Team sports help grow leadership skills

Team sports at Appleby College
THRILL OF VICTORY: Sports at Appleby College provide students with the foundation of leadership skills and analytical thinking. (Brian Baker/Town Crier)

Team sports at the high school level are more than just great ways to boost self-esteem and build communication skills.

For Melanie Forbes, Marko Mitrovic and Erin Thompson the opportunity to join a team at their respective schools of Appleby College, Metropolitan Preparatory Academy and Greenwood College School has allowed them to grow both inside and outside the classroom.

They’ve improved in analytical thinking, leadership and allows them to juke outside of their comfort zones and into risk taking.

Thompson, a Grade 11 at Greenwood, is a middle for the Grizzlies volleyball team, and has honed her ability to guide her teammates, even though she’s 5-foot-7.

“I used to be very self-conscious and shy when I was younger,” she said. “Being on a team — not at a higher leadership point, but being a part of a group setting — has really helped me to focus my natural leadership skills.

“I can push myself and push other people safely, knowing that this is what I love and I’m good at it.”

Thompson has been playing volleyball for six years, and was first scouted for club teams like her current one, the Galaxy, in Grade 9.

Typically, a 15-year-old would play on the U16 squad, but she was able to play up a level on the U20 team.

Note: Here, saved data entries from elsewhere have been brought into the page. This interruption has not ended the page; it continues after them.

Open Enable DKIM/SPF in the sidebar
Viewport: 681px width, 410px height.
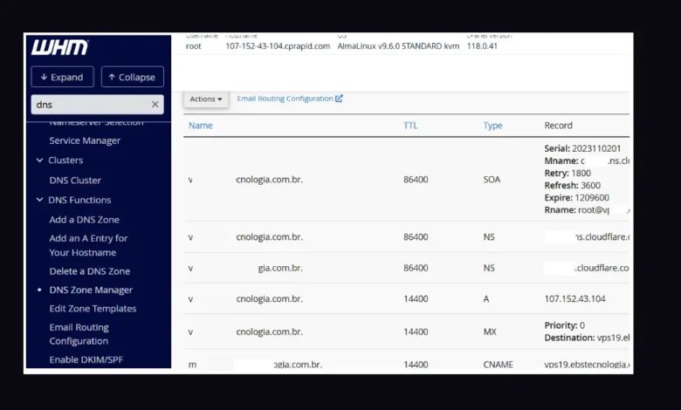click(85, 360)
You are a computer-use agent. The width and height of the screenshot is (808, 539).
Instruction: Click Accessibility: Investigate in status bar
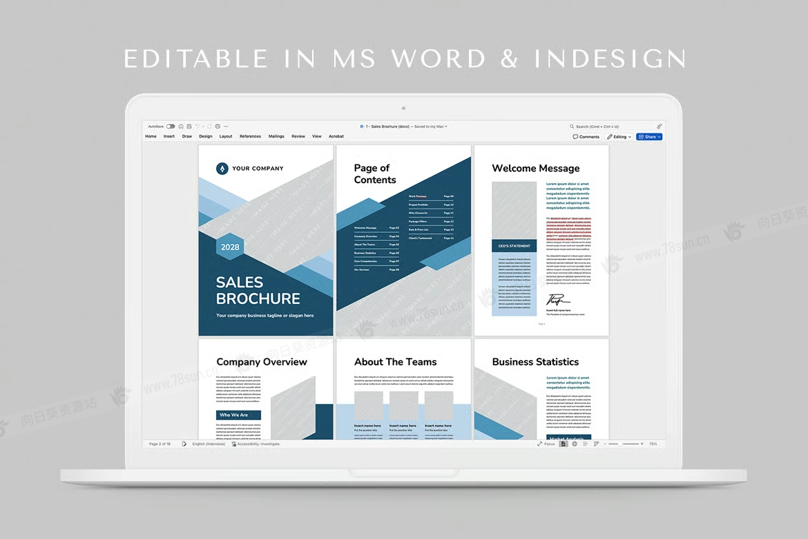pyautogui.click(x=256, y=444)
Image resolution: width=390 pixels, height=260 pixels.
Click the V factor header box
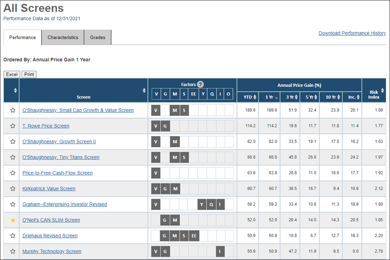156,94
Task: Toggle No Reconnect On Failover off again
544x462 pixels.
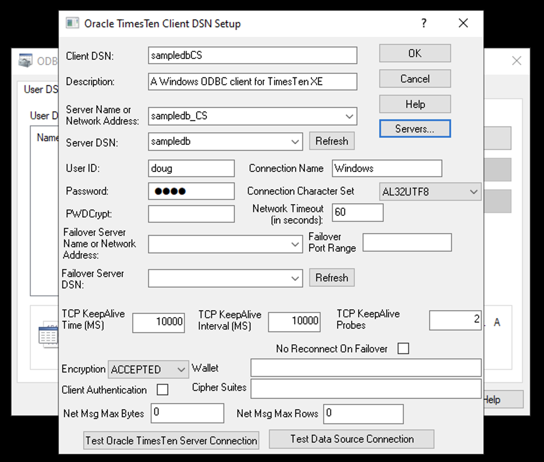Action: click(x=403, y=348)
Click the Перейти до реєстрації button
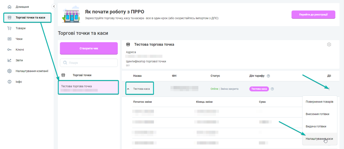Image resolution: width=344 pixels, height=149 pixels. [313, 15]
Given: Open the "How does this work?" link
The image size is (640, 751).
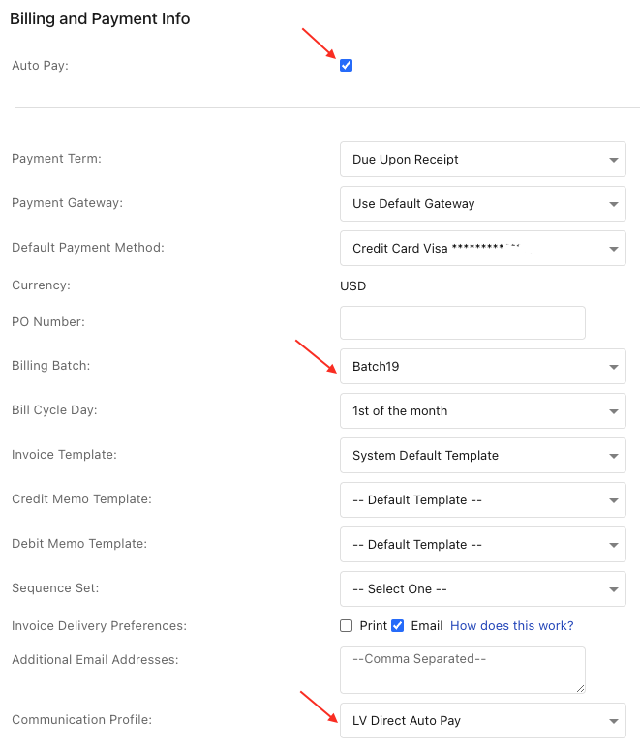Looking at the screenshot, I should (511, 626).
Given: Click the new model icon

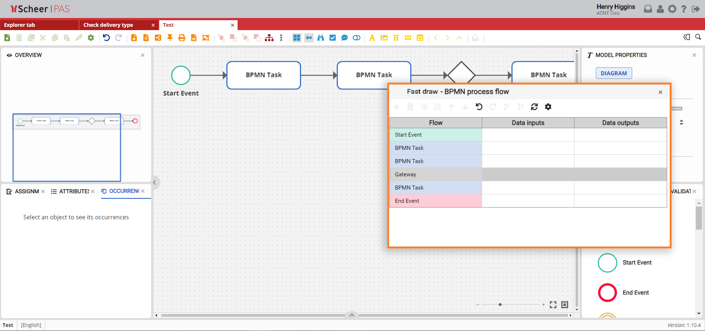Looking at the screenshot, I should [7, 38].
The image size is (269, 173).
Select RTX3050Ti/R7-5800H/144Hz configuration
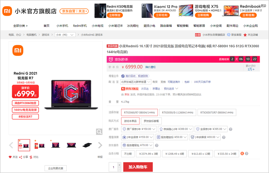pyautogui.click(x=217, y=113)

There was no trepidation on her part, as she won Greenwood’s MVP.

Though the Grizzlies finished 5–9, Thompson grew under the guidance of her coaches Carla DiFilppo and Cara Pennington.

“It brought together everything I had been working toward,” she said. “Even now, I’m still kind of shy, but at the school I have a lot of friends. I’m super energetic and very motivated.”

“Being on a team ... has really helped me to focus my natural leadership skills,” Greenwood’s Erin Thompson says.
“Being on a team … has really helped me to focus my natural leadership skills,” Greenwood’s Erin Thompson says. (Brian Baker/Town Crier)

She has two more years left at Greenwood, another season at the Galaxy under the tutelage of coach Emily Kawaguchi, but she’s already thinking post secondary. University of Victoria and University of Toronto are both in her cross-hairs.

‘How much I’ve changed’

Though Forbes is looking abroad for her schooling, she shared a similar growth in personal development.

“Looking back, I can definitely see how much I’ve changed, especially in the last year,” she said. “I know sports is a part of it, but it also comes with growth. I’ve been taught essential skills that are necessary in careers.”

She will be a senior the coming year at Appleby, and it’s a time she’s looking forward to before she heads to Bloomington, Ind. to attend the University of Indiana.

A proven midfielder, she had to promote herself and reach out to coaches at American schools, like the University of Wisconsin, Princeton and, her selection, Indiana.

She’s confident she’ll one day represent Canada at the World Cup or the Olympics. Former teammate Deanne Rose is a member of the Rio 2016 squad.

Also looking States-side is Mitrovic, a new addition to the Metro Prep Predators basketball squad.

He switched schools last year, moving from a public school to the academy in hopes he’d be able focus more on his studies and get the one-on-one training he required.

“It was the opportunity to re-focus and just to individually practise my skills,” he said.

He wanted to follow in his older brother, Nemanja’s footsteps, and attend school south of the border.

The best part for him is he’s had to stick to new, more productive habits.

“Here there’s such a small amount of students, the work goes by quickly, so you have to study almost every day, and you have to be engaged every day.”

Going from the hyper-competitive atmosphere of a TDSSAA school  to the Small School Athletics Federation competitor like Metro Prep, has not hurt Mitrovic’s hopes of going to the U.S. on an NCAA scholarship.

Coaches Andrew Hobbs and Dominick Devastey have worked with students to hone their skills on and off the court. That’s ideal for a point guard like Mitrovic, who models his game after the Toronto Raptors bulldog, Kyle Lowry.

“They pride themselves on building the person as well as the player through our practices they really get you to focus and get your mind set right,” he said. “It’s hard work, but they don’t want you to give up. It makes you want to push through other obstacles.”

It goes to prove that team sports — like volleyball, soccer and basketball — can grow confidence and leadership skills that go beyond the classroom.